[Records from a pointing dataset]
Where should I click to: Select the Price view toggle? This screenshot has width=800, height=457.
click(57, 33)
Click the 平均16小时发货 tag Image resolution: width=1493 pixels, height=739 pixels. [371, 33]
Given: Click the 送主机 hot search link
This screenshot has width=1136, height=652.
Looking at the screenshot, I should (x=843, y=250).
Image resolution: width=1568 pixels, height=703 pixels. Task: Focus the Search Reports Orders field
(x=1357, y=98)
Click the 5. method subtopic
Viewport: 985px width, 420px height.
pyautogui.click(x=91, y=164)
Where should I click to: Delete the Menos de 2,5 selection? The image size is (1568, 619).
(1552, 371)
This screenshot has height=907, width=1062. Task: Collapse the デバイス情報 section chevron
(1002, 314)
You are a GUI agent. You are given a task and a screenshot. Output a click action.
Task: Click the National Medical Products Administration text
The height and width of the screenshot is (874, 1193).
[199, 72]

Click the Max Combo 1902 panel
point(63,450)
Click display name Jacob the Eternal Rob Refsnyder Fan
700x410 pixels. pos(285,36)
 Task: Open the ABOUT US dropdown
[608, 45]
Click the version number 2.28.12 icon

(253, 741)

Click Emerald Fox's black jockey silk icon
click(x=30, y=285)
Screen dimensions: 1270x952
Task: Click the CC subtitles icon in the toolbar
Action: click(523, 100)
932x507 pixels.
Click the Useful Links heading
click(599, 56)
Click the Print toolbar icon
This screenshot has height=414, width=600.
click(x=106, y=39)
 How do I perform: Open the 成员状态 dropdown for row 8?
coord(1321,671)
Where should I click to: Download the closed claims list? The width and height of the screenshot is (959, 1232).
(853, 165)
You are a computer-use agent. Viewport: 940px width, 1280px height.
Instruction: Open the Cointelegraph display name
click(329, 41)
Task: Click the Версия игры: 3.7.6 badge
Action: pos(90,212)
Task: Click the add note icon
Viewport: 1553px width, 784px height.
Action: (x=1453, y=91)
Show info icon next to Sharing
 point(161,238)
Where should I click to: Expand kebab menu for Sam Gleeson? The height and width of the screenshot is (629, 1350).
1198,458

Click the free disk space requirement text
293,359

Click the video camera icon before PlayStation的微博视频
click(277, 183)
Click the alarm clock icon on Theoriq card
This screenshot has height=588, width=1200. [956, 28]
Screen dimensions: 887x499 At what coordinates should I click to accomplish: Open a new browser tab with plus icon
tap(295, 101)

#### [TASK BRIEF]
Rewrite as a numbered list, skipping any blank lines, the lines from the one containing "Image resolution: width=1568" through the one containing "700x410 pixels. pos(285,36)", both included.

#### [SOLUTION TO THIS EXERCISE]
1. Image resolution: width=1568 pixels, height=703 pixels. Task: Focus the Search Reports Orders field
2. (x=1357, y=98)
3. Click the 5. method subtopic
4. Viewport: 985px width, 420px height.
5. pyautogui.click(x=91, y=164)
6. Where should I click to: Delete the Menos de 2,5 selection? The image size is (1568, 619).
7. (1552, 371)
8. This screenshot has height=907, width=1062. Task: Collapse the デバイス情報 section chevron
9. (1002, 314)
10. You are a GUI agent. You are given a task and a screenshot. Output a click action.
11. Task: Click the National Medical Products Administration text
12. The height and width of the screenshot is (874, 1193).
13. [199, 72]
14. Click the Max Combo 1902 panel
15. point(63,450)
16. Click display name Jacob the Eternal Rob Refsnyder Fan
17. 700x410 pixels. pos(285,36)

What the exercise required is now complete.